| What is needed |
What are the lines, written out exactly, from the one containing "Click the Packages cube icon" to the end of the entries below? Include both ends and nothing more.

Stored data entries
════════
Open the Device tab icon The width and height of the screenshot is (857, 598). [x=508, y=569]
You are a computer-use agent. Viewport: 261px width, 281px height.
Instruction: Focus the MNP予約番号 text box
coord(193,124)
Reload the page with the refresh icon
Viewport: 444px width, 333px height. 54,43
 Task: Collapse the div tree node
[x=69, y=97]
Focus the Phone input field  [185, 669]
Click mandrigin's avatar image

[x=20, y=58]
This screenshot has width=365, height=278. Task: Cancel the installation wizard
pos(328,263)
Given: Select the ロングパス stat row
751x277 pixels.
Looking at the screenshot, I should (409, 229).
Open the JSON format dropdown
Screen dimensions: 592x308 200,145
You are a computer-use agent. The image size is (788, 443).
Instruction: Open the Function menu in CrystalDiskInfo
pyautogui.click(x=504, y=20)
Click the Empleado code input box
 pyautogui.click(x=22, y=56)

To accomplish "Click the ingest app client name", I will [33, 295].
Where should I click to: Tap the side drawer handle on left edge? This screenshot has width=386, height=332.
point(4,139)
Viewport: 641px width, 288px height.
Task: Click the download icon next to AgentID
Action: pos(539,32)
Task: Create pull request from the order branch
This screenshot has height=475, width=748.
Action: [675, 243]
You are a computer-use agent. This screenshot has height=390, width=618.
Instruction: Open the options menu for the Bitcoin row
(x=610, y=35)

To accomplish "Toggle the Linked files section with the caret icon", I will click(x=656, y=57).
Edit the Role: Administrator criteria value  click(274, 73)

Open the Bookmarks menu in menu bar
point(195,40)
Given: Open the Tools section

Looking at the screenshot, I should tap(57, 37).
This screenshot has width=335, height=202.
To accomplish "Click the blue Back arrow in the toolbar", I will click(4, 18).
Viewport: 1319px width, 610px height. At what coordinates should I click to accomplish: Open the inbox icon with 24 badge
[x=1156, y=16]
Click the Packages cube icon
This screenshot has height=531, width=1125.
════════
| Result of the task |
Click the Packages cube icon
This screenshot has height=531, width=1125.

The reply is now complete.